La plateforme de vente de tokens MISO de SushiSwap présente une faille qui peut être utilisée pour voler d’Ether (ETH) d’une valeur de 350 millions de dollars. Heureusement, un chercheur de Paradigm spécialisé dans la blockchain l’a découvert à temps et a pu travailler avec les équipes SushiSwap pour éliminer la menace avant qu’elle ne soit utilisée par un hacker dangereux.
Un hacker (white hat) a sauvé la DeFi d’une nouvelle attaque.
Une semaine après le protocole Poly Network a subi une attaque de 600 millions de dollars (la plupart des actifs ont depuis été restitués.), le secteur de la finance décentralisée (DeFi) aurait pu subir une autre attaque de piratage d’envergure.
Cette fois, la cible de l’attaque était MISO, une plateforme dédiée au lancement de nouveaux tokens et basée sur l’échange décentralisé SushiSwap. Heureusement, cette catastrophe a été évitée grâce à la coopération d’un pirate informatique « white hat » (bienveillant). L’affaire a été divulguée sur Twitter par l’un des sauveurs, Samczsun, spécialiste dans le domaine de cryptomonnaies pour la société Paradigm.
Les experts en cybersécurité, Samczsun et ses collègues Georgios Konstantopoulos et Daniel Robinson ont contacté l’équipe SushiSwap pour les alerter sur » une vulnérabilité ». Cela implique des contrats intelligents qui prennent en charge la vente aux enchères de jetons BitDAO sur la plate-forme MISO.
Qu’est-ce qui a pu arriver ?
La vente de token BitDAO sont effectuées sous la forme d’une « Dutche Auction » une enchère hollandaise.

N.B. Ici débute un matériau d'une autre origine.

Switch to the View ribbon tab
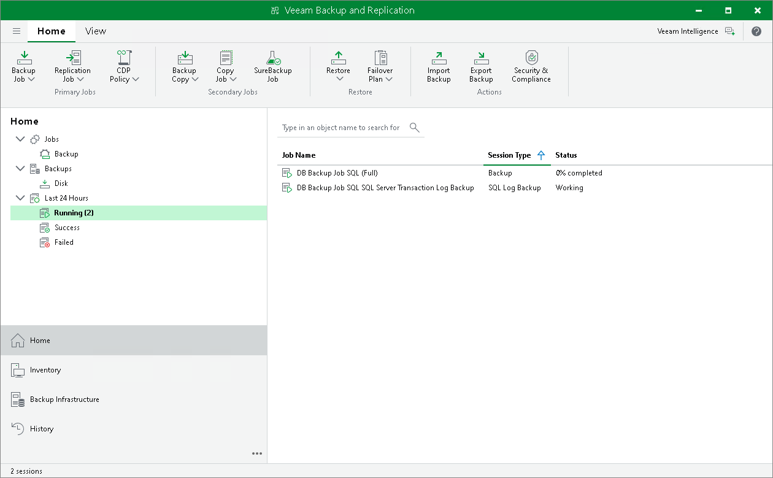 click(95, 31)
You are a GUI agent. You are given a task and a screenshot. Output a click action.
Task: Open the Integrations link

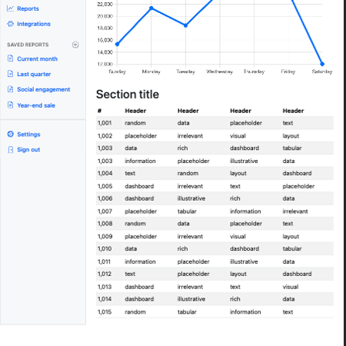click(34, 24)
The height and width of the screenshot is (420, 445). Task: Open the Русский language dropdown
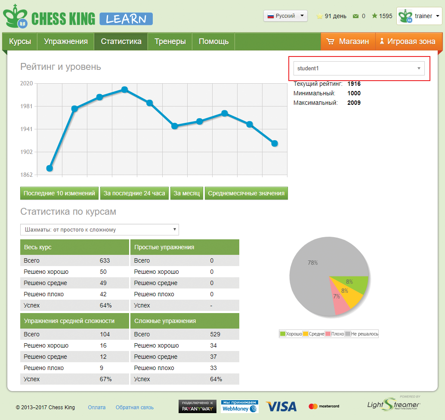pyautogui.click(x=285, y=16)
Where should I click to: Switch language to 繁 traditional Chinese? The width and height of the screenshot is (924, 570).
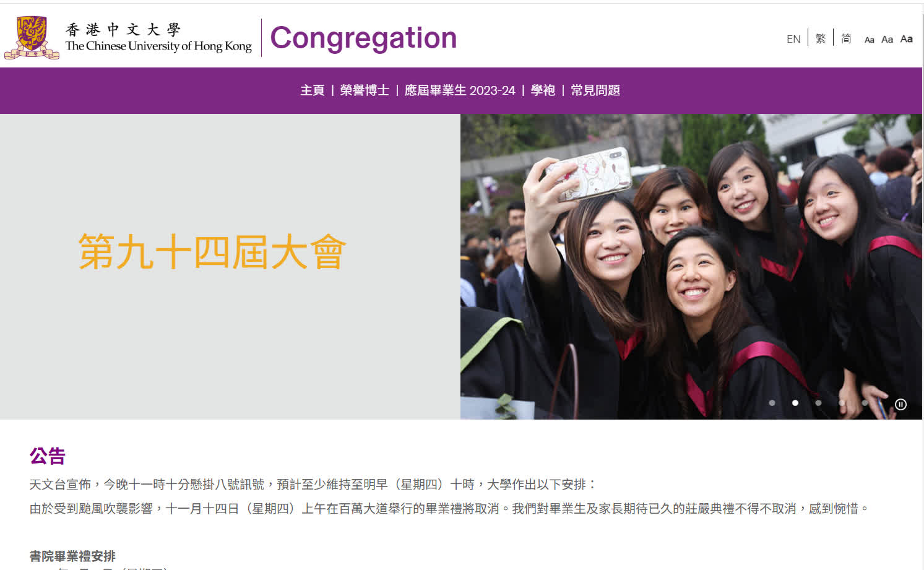[821, 38]
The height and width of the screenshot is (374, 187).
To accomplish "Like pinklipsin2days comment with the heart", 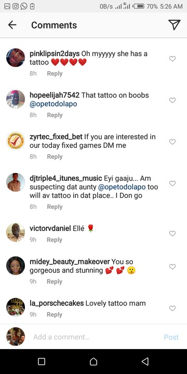I will click(x=172, y=59).
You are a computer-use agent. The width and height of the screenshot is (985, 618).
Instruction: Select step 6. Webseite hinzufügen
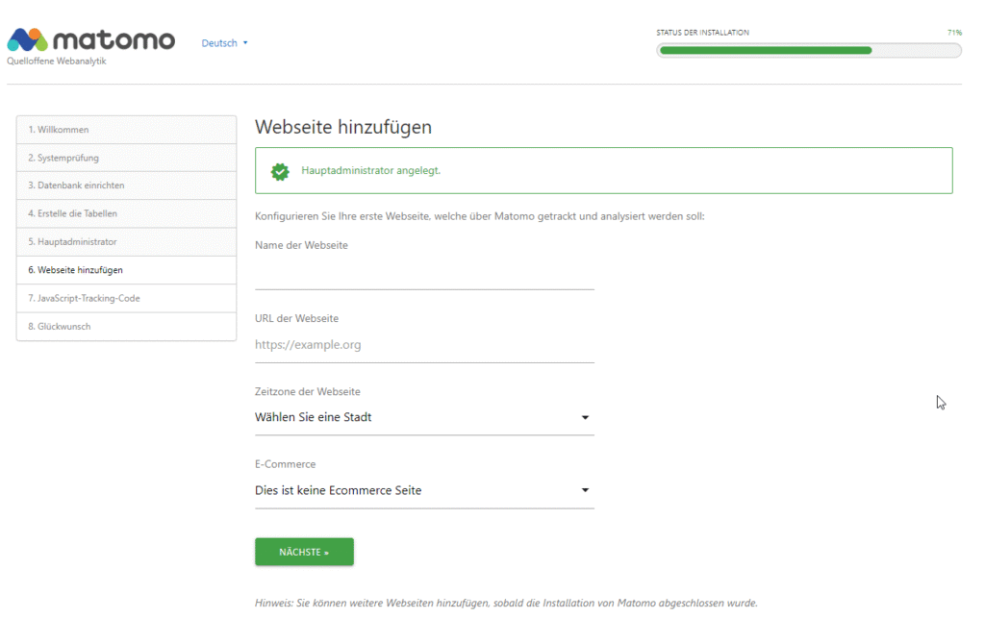(126, 270)
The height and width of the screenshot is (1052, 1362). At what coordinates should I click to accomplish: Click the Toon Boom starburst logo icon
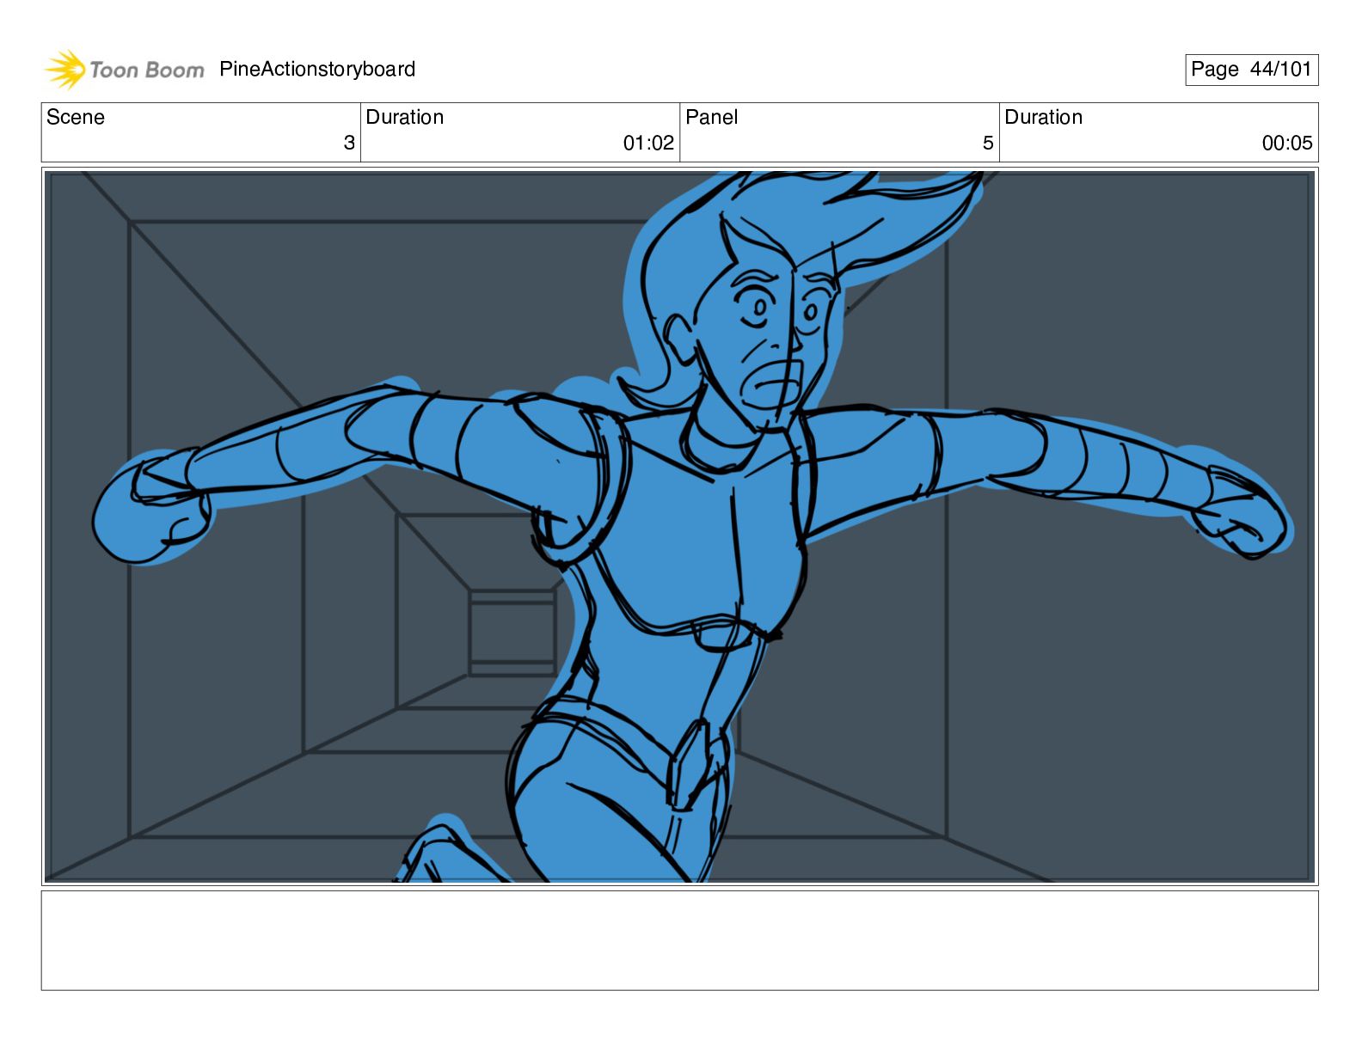tap(64, 69)
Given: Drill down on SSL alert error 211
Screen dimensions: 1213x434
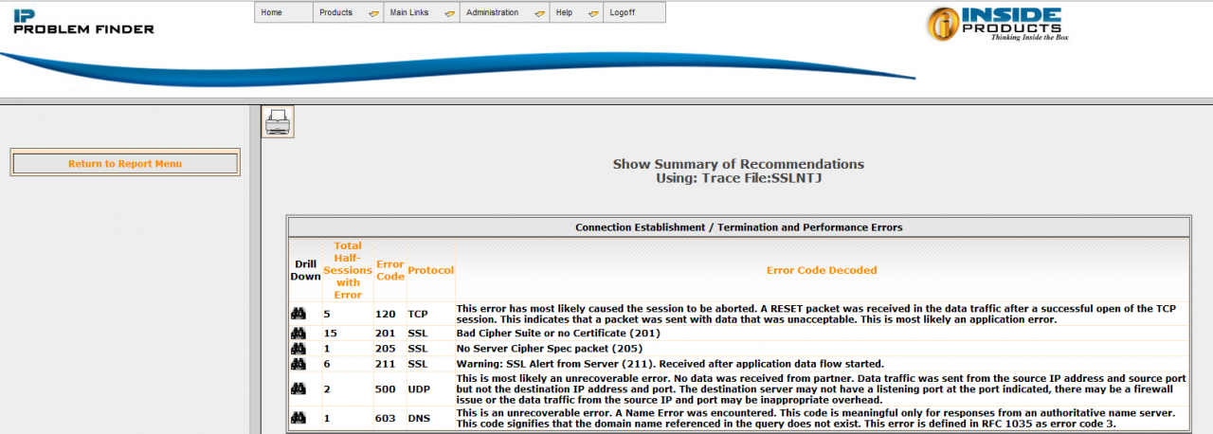Looking at the screenshot, I should [x=299, y=363].
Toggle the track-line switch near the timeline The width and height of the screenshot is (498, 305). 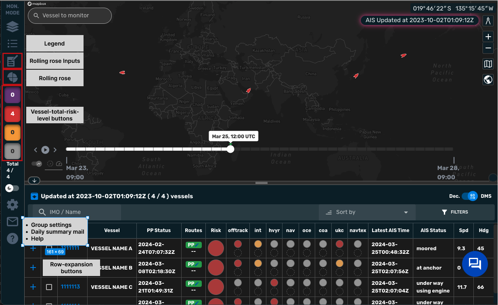tap(36, 164)
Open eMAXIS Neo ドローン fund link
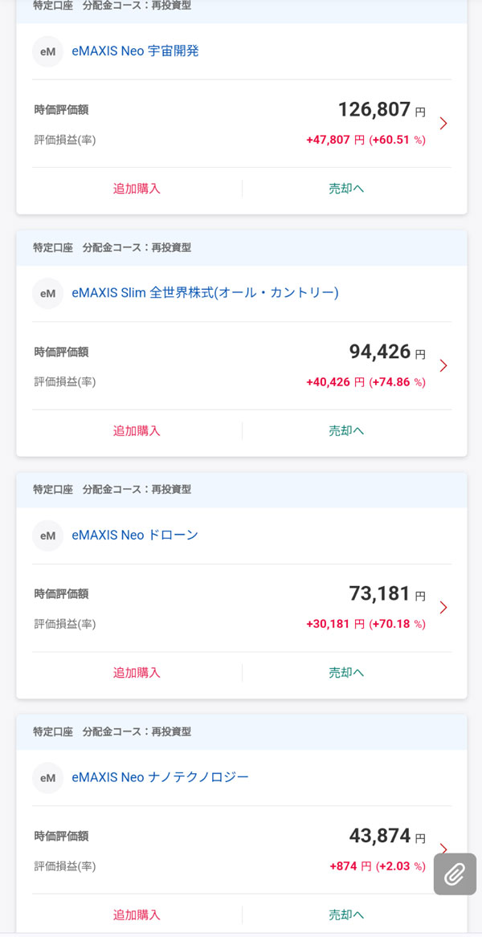The width and height of the screenshot is (482, 937). pos(134,536)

En bref, les investisseurs enchérissent au montant le plus élevé qu’ils sont prêts à payer. Lorsque toutes les offres sont collectées, la plus élevée est déclarée gagnante. Logiquement, les offres non retenues seraient retournées à leurs propriétaires.
Pour l’instant, il n’y a pas d’anomalie. Cependant, les spécialistes de chez Paradigm ont découvert la « vulnérabilité » qui peut être très coûteuses. En fait, cette faille permet à un hacker d’appeler plusieurs fois à la fonction commitEth (c’est-à-dire d’enchérir plusieurs fois et gratuitement), tout en réutilisant une seule msg.value pour chaque promesse (ce qui signifie qu’en apparence, il n’y a qu’une seule vraie vente aux enchères).
Lire également : Binance opérant illégalement aux Pays-Bas : la Banque centrale des Pays-Bas émet un avertissement catégorique.
Ainsi, au moment du remboursement, le pirate reprendra sa part multipliée par le nombre de fois qu’il répétera l’opération. En conséquence, tous les fonds proposés par les participants seront épuisés.
Le directeur technique chez Immunefi, Duncan Townsend, également recruté pour aider à résoudre le problème a expliqué que :
« Les utilisateurs pouvaient surenchérir et obtenir un remboursement de la différence entre l’offre actuelle et le montant qu’ils ont soumis, mais le remboursement pouvait être répété pour vider le contrat d’enchères.»
Enfin, grâce aux efforts de ces aimables hackers, l’équipe BitDAO a pu stopper manuellement à l’enchère avant que la vulnérabilité ne soit exploitée. Selon leurs dernières nouvelles, il n’y a aucune perte à déplorer.
La vente a finalement permis à BitDAO de lever 350 millions de dollars. Sans l’intervention de Paradigm et de ses experts, cette énorme somme d’argent peut définitivement être épuisée.